* WHAT IS NEEDED: Reproduce the entries below word for word, leaving out the pictures.

* DATA LISTING:

####

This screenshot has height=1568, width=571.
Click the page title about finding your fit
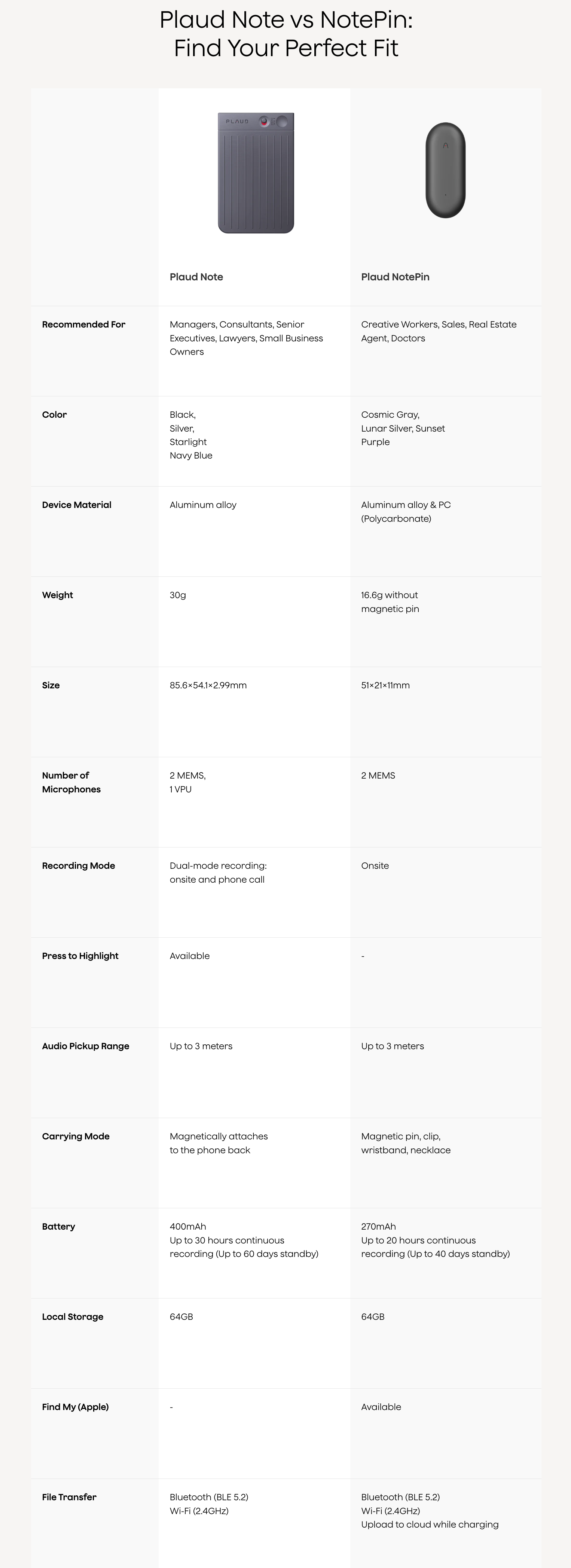(286, 34)
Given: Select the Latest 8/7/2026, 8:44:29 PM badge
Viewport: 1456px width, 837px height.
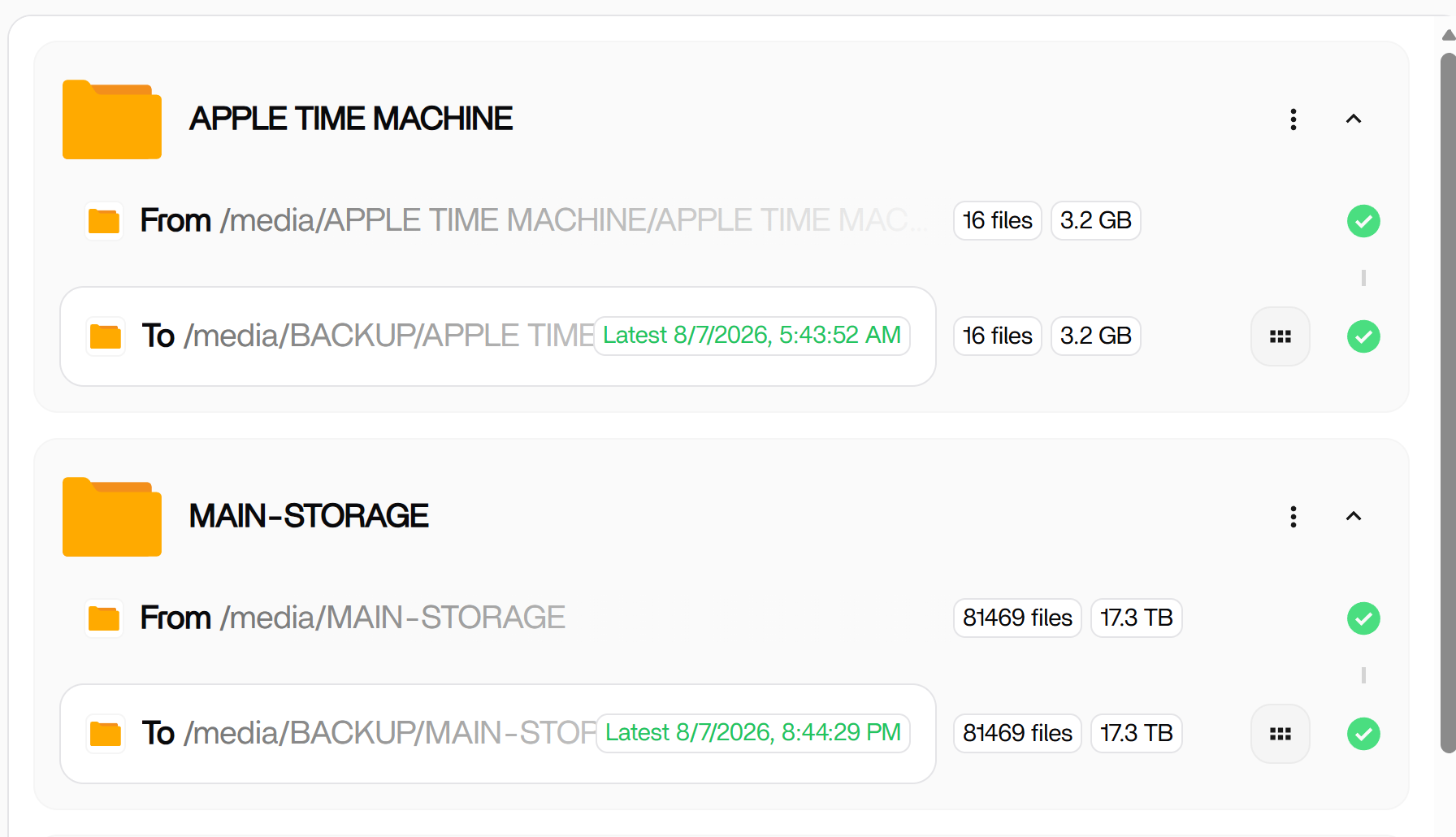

####

* THE ANSWER:
This screenshot has height=1568, width=571.
Click the page title about finding your fit
(286, 34)
Given: Select the Latest 8/7/2026, 8:44:29 PM badge
Viewport: 1456px width, 837px height.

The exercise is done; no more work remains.